I’m currently on Kubuntu 24.04 and I feel like I’m missing out on a lot of new features, especially with KDE Plasma where I’m still on v5 instead of v6. Missing on things like HDR capability for gaming for example.
With 26.04 coming in a few months, is it worth it to upgrade right now to 25.10? Will I face any problems?
Or should I just go ahead and wipe it with the latest Debian stable which seems to already be more up to date? Or should I switch to Fedora or OpenSUSE or something else? For Arch, Endeavour OS and Catchy OS seem like the best options, but I don’t know if I want to move to a rolling bleeding-edge distro that could break at any time. They seem more like an enthusiast distro than anything else to me. But, that’s just the impression I get.

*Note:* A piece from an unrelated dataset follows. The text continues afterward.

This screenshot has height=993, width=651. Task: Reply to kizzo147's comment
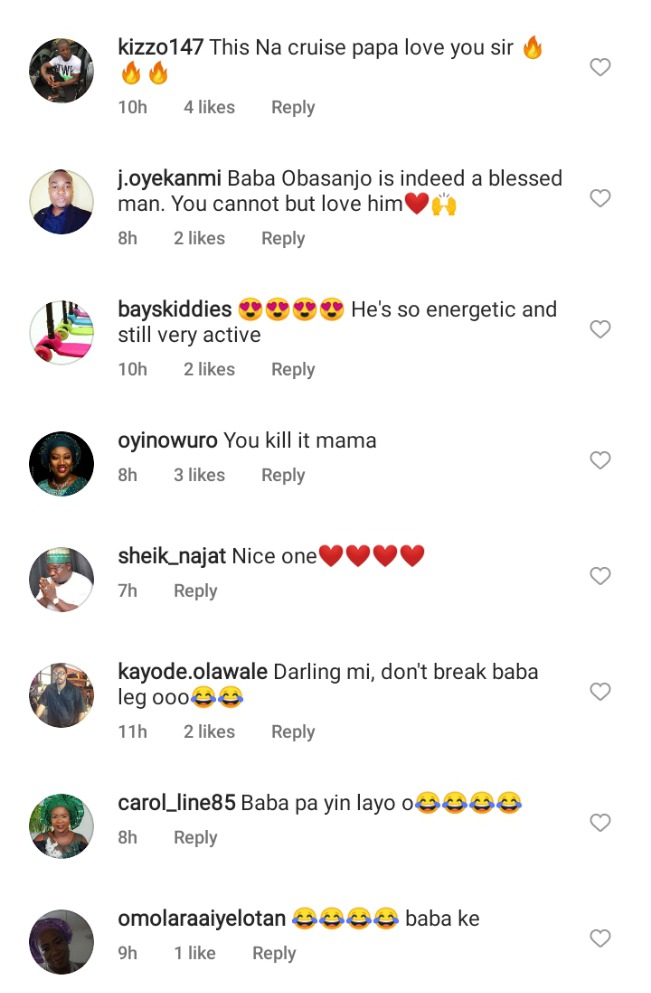coord(293,108)
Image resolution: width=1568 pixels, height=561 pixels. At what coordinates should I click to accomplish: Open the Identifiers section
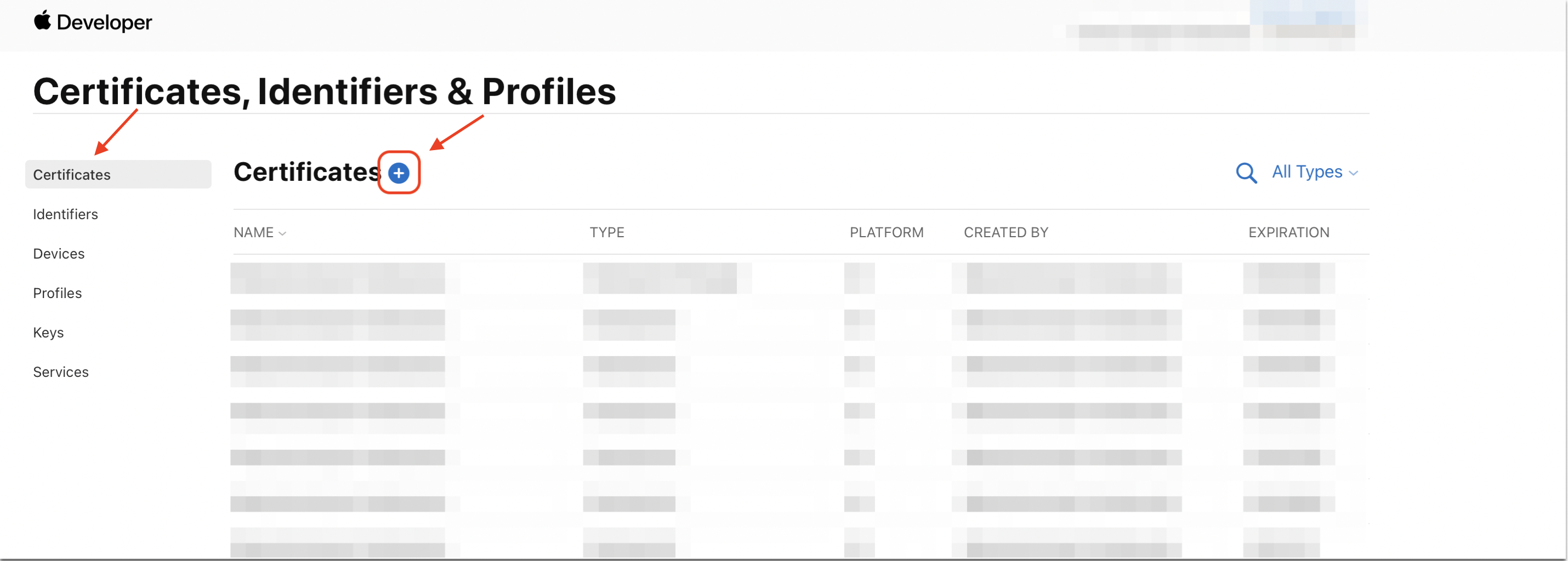coord(65,214)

Here’s what I’m looking for in a distro:
- Non-commercial preferably and especially not from the U.S.
- Good for gaming, NVidia graphics card compatibility and gaming device support.
- Stability and robustness (I don’t have time to mess around fixing things. I’d rather have slightly older software that works, than bleeding edge software that breaks.)
- Also trying to move away from Snap.
- Not interested in immutable distros.
- Ease of installing 3rd party drivers and codecs (This is something Ubuntu does quite well actually)
- Must have KDE Plasma as desktop.
Any suggestions?


I doubt debian is what you want if you want to stay up to date. It’s newish now, but won’t get updates for another 2 years.
I’ve never run into issues updating to all short term Ubuntu releases between LTS versions when I used Ubuntu. Though I’ve now switched to Debian as I don’t care about latest updates and some snaps consistently gave me issues.
Maybe Fedora is what you would prefer though?
KDE is available on any distro. Just need to install it if it’s not the default desktop.
Yeah, but Debian is newer now than Ubuntu. It doesn’t have snaps, is stable as hell, and honestly I don’t think it’s a major problem if it’s not updated in 2 years considering it would have what I’m looking forward to. (I think) Like HDR support for example.
For Debian on desktop it’s common to run Debian Testing, or Unstable. In that case it’s a rolling release that is always ahead of Ubuntu.